Lead Ponies Thriving in ‘Retirement’

Diana Dobson
7 November 2018
They’re some of the busiest and possibly fittest horses in the racing industry but never need  to race any more.
Some would say lead ponies have the best job in the business – they get to teach and mentor all the up-and-comers, enjoy the daily antics of a racing stable and have plenty of variety in their world.
They still play a valuable role in a racing stable, ensuring youngsters starting out in the racing game get the best possible start.
Ballymore Stables in Matamata have two lead ponies – Frosty, a former Hong Kong galloper, and Milo, who may not have been a star on the track but has shown his versatility as a clerk of the course horse, as well as in the show ring.
Pam Gerard, who trains in partnership with Mike Moroney, says the two horses complement each other well.
Frosty began his race career in Australia, where he had one start for one win – impressively by 11 lengths – but was then sent to Hong Kong. “He didn’t want a bar of it,” says Pam. “. Hong Kong just doesn’t suit them all. He is a bit of a funny fella and can have a temper on him at times, but he keeps the young ones in tow.”
He’s a smart looking horse and has been with the stable a good year-and-a-half now and Pam says he seems to enjoy it. “He loves the lead pony stuff and he gets plenty of carrots and treats. The things he isn’t good at, Milo is.”
Milo has had a varied career. Back in his early days he was sent to Pam to break in. “I was training in my own right then. He was a bit of a character. He used to take a bit to load into the barrier . . . the boys almost had to lift him in, and the same for the float where he would just stand quietly and not move. He is quirky but cool.”
As a race horse, he had a win and was potentially a very good jumper but after a single start broke down and was retired.
While initially sent to be with the clerk of the course, they quickly figured he was too good for that and he started a very successful showing career.

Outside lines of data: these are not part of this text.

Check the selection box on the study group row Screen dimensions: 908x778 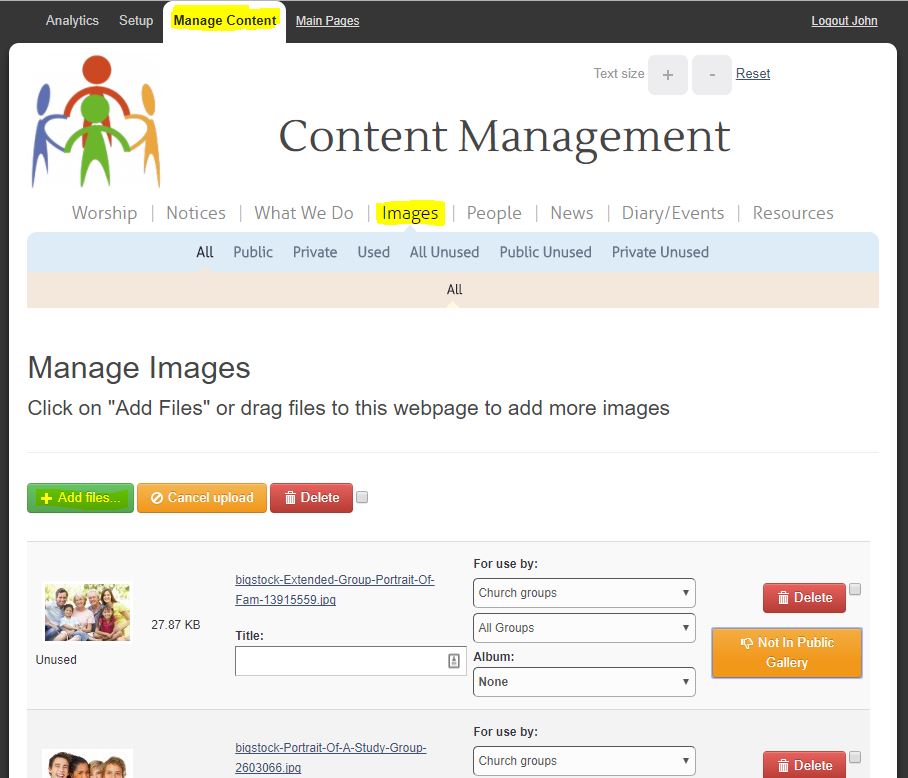click(x=855, y=756)
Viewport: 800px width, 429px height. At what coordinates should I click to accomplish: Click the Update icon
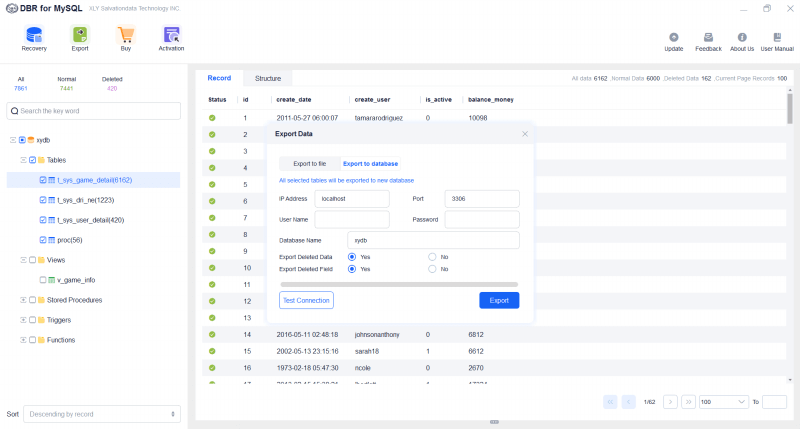click(674, 37)
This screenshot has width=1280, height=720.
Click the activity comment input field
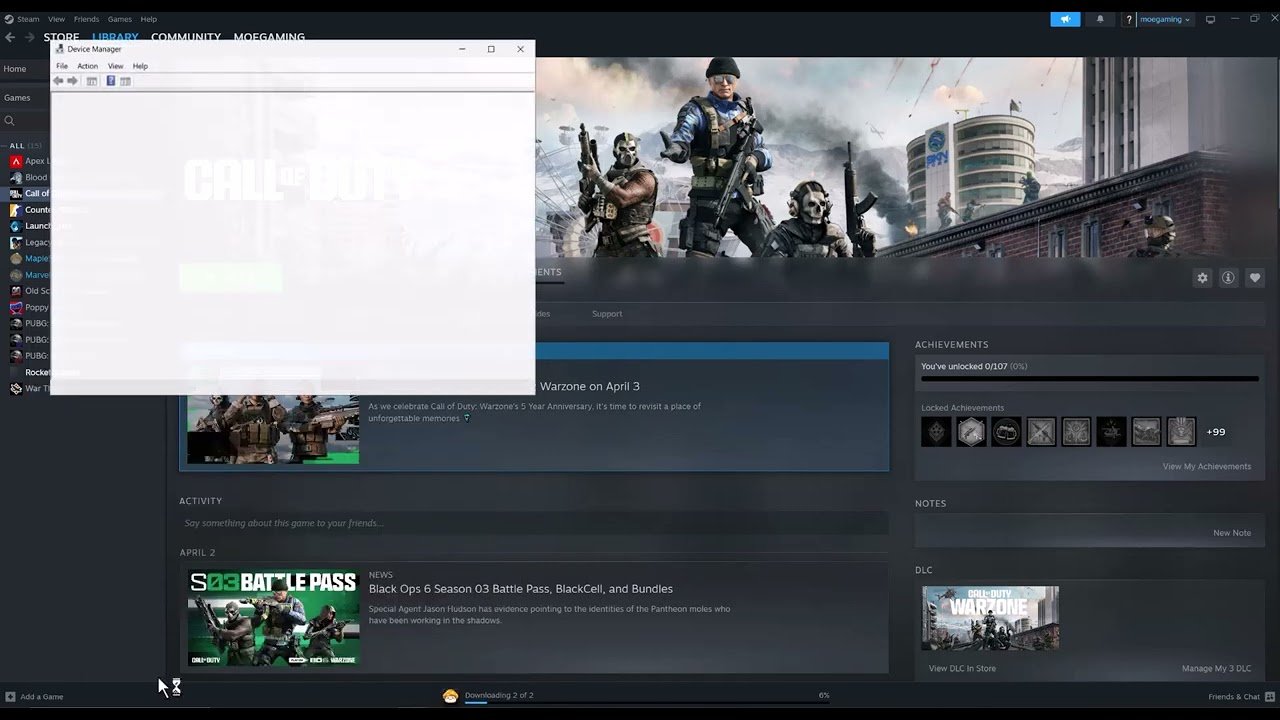[x=533, y=523]
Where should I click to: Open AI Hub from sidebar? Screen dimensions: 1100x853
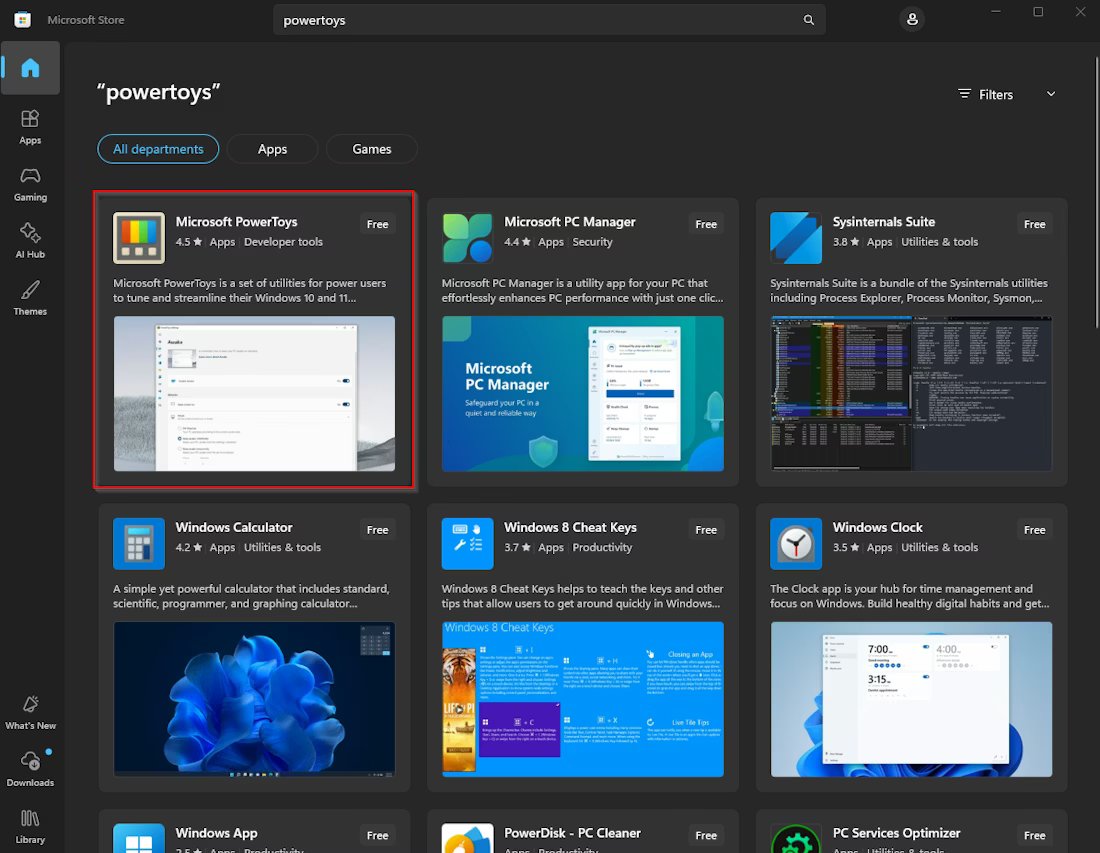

When he tired of the show circuit he returned to the racing industry to do Wingatui and Central Otago meetings with the clerk of the course for a decade and that’s when he came back to Pam.
“He seems very happy – he gets brushed and well looked after and fed twice a day. These lead ponies do a fair amount of work so need to be well looked after,” she says.
Some days he goes to the races, while others are spent at the stables. “Horses love companions and racing is quite a highly-strung environment for them. Having that older calmer horse around who knows the routines and just how it all works is invaluable.”
It takes a special horse to be a lead pony. “The younger ones settle and can get on with it. It is a lot easier for the babies to follow an older horse around to get the gist of what they are meant to be doing. It is a good calming influence.”
Race day can be another rather fraught affair, but a lead pony on the truck often just takes the edge off things.
Both Frosty and Milo know what to do and have strong ideas of what they deserve too. “Frosty loves a carrot at the end of the mornings when he gets his saddle off and heads straight to the tack room where the bucket of carrots is waiting.”
Pam says Milo has “been there and seen it all”. “He can deal with most things but his biggest party trick some days is playing ‘catch me’.” Frosty is the bossier of the two while Milo tends to turn a bit of a blind eye to things.
 “It is a personal preference whether to have lead ponies or not – some just don’t have the facilities. I am a big believer in them – you see really good results with some of the young ones with them.”
It can also be the difference between a youngster pursuing a career or not. “Sometimes this is the way of getting difficult horses going who may have otherwise just gone by the wayside or be put into the too hard basket in some stables. We have managed to inherit quite a few of those and got them up and going successfully.”
The key to lead ponies is patience, quietness and a good temperament. “They have to put up with a lot. Some days they do a hell of a lot of work – up to 10 horses in a morning leading or teaching them to swim. They are very fit!”
It’s a sentiment reiterated by Te Akau Racing trainer Jamie Richards who reckons his lead pony Zane would be the fittest horse in Matamata. Zane, who was bred by company principal Dave Ellis, was trialled but never got to the races.
“He’s pretty laid back and not much fazes him,” says Jamie. “He is a very relaxed sort of horse that we can teach people to ride on as well as looking after and educating the babies. He just plods though, with no interest in stepping it up.”
He is known to be “firm but fair” with the young horses and is a favourite with the staff too who have taken him hunting as well.
“Dave [Ellis] is a big buyer at the yearling sales, so we have a lot of young horses coming through. We have a lot of valuable stock here and are always trying to keep things safe for both the horses and staff. Having a good steady old horse there does help a lot,” says Jamie.
The ponies work year round six days a week. “Zane knows his job well. If we have one racing at Woodville, he may go for a ride to keep them company. Most of the time he is a calming influence but he’s not so keen on standing still – especially in the truck.”
Despite that he’s a valuable part of the Te Akau team and is loving his ‘retirement’.